Registei-lhe o salto rápido sobre o acendedor de luz…
Naturalmente, ele agora contava simplesmente com um
cadáver.
Contemplei-o com a ternura da mulher que ainda ama,
apesar de sentir-se em derrocada suprema e notei que
Pedro se inclinou, instintivamente, para a minha mão
esquerda, crispada, a guardar-lhe a fotografia.
Horrorizado, exclamou:
— Mãe, minha mãe! Pois és tu?
Para falar com franqueza, daria tudo para volver ao
equilíbrio orgânico, acariciar-lhe de novo os cabelos e
dizer-lhe: — “Filho querido, não se preocupe!
Regenere-se e sejamos felizes voltando a viver juntos!
Estou velha e cansada… Fique comigo! Fique comigo!…”
Entretanto, minha língua jazia inanimada e minhas mãos
estavam hirtas.
Lágrimas ardentes borbotavam-me dos olhos parados,
enquanto a voz querida me gritava estridente:
— Mamãe! Mamãe! Minha mãe!…
Um sono profundo, pouco a pouco, se apoderou de mim e
somente mais tarde acordei numa casa de socorro
espiritual, onde pude reconstituir minhas forças para
empreender a restauração de minha alma diante da Lei.

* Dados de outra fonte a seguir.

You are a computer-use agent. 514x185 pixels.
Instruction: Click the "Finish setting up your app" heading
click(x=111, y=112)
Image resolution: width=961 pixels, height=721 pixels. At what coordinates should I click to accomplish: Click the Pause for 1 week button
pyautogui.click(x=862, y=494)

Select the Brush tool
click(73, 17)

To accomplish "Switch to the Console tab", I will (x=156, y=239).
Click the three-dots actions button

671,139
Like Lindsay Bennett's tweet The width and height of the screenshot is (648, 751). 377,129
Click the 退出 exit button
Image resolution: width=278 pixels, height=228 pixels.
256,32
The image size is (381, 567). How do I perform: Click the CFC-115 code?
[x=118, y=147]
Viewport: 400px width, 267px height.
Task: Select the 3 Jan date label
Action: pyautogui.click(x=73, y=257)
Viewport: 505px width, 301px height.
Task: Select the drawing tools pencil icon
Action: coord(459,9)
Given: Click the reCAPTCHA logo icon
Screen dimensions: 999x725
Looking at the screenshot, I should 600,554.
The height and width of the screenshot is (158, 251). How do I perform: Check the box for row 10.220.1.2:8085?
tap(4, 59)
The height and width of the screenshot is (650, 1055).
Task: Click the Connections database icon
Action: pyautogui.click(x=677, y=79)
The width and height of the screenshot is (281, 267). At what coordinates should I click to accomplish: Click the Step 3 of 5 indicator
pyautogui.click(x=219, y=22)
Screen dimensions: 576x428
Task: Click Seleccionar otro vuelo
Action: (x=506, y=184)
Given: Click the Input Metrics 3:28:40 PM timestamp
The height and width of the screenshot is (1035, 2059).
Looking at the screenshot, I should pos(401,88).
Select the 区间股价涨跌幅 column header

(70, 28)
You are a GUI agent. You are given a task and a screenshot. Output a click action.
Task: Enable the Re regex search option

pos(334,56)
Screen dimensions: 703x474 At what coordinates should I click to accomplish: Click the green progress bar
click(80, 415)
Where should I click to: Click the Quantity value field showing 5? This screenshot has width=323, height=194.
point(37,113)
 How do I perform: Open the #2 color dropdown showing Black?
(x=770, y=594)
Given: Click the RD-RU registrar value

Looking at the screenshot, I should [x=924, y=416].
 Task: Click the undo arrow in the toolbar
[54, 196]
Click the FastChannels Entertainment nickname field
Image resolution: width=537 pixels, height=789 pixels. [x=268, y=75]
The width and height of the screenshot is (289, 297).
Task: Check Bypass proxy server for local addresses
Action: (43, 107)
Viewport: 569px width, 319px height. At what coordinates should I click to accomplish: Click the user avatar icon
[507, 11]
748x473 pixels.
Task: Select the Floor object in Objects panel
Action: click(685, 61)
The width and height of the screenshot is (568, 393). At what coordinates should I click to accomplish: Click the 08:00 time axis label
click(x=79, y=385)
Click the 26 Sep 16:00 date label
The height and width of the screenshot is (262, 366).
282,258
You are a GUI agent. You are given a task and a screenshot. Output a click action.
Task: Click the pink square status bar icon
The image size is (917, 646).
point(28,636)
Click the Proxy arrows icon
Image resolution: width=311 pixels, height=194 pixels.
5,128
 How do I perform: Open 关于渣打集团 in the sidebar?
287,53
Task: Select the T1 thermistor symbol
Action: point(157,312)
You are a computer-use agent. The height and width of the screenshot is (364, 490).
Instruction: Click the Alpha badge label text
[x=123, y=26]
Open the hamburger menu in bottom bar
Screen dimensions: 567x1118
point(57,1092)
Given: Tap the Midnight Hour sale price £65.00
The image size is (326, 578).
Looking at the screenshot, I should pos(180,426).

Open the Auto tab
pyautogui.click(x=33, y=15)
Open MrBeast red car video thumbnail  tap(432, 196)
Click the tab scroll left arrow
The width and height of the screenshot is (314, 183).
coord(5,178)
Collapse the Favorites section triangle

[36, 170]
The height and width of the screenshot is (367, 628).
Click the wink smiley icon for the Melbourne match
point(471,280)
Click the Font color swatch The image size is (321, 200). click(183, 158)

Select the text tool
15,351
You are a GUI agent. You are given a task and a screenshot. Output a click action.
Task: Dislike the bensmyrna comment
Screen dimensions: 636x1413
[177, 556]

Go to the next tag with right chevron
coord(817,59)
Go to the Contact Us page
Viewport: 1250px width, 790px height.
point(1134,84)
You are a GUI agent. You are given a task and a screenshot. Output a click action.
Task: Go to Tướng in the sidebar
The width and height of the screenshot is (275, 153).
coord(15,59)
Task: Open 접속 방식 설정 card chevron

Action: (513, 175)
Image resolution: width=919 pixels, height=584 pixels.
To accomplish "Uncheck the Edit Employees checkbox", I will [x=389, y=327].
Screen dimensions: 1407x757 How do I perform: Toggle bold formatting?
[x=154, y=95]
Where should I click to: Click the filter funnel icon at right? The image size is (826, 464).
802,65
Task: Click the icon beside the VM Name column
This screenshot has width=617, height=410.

No entanto, até agora, busco meu filho para rogarmos
juntos a bênção da reencarnação em que eu possa
extirpar-lhe do sentimento a hera maldita do orgulho e
do egoísmo, da viciação e da crueldade.
E enquanto sofro as consequências de meus erros
deliberados, posso clamar para as minhas companheiras do
mundo:
— Mães da Terra, educai vossos filhos! Afagai-os no
carinho e na retidão, na justiça e no bem. Uma criança
no berço é um diamante do Céu para ser burilado.
Lembrai-vos de que o próprio Deus, em conduzindo à Terra
o seu Filho Divino, Nosso Senhor Jesus-Cristo, fê-lo
nascer numa estrebaria, deu-lhe trabalho numa oficina
singela, induziu-o a viver em serviço dos semelhantes e
permitiu que Ele, o Justo, fosse imerecidamente imolado
aos tormentos da cruz.
Do livro Vozes do Grande Além, comunicação
recebida pelo médium Francisco Cândido Xavier.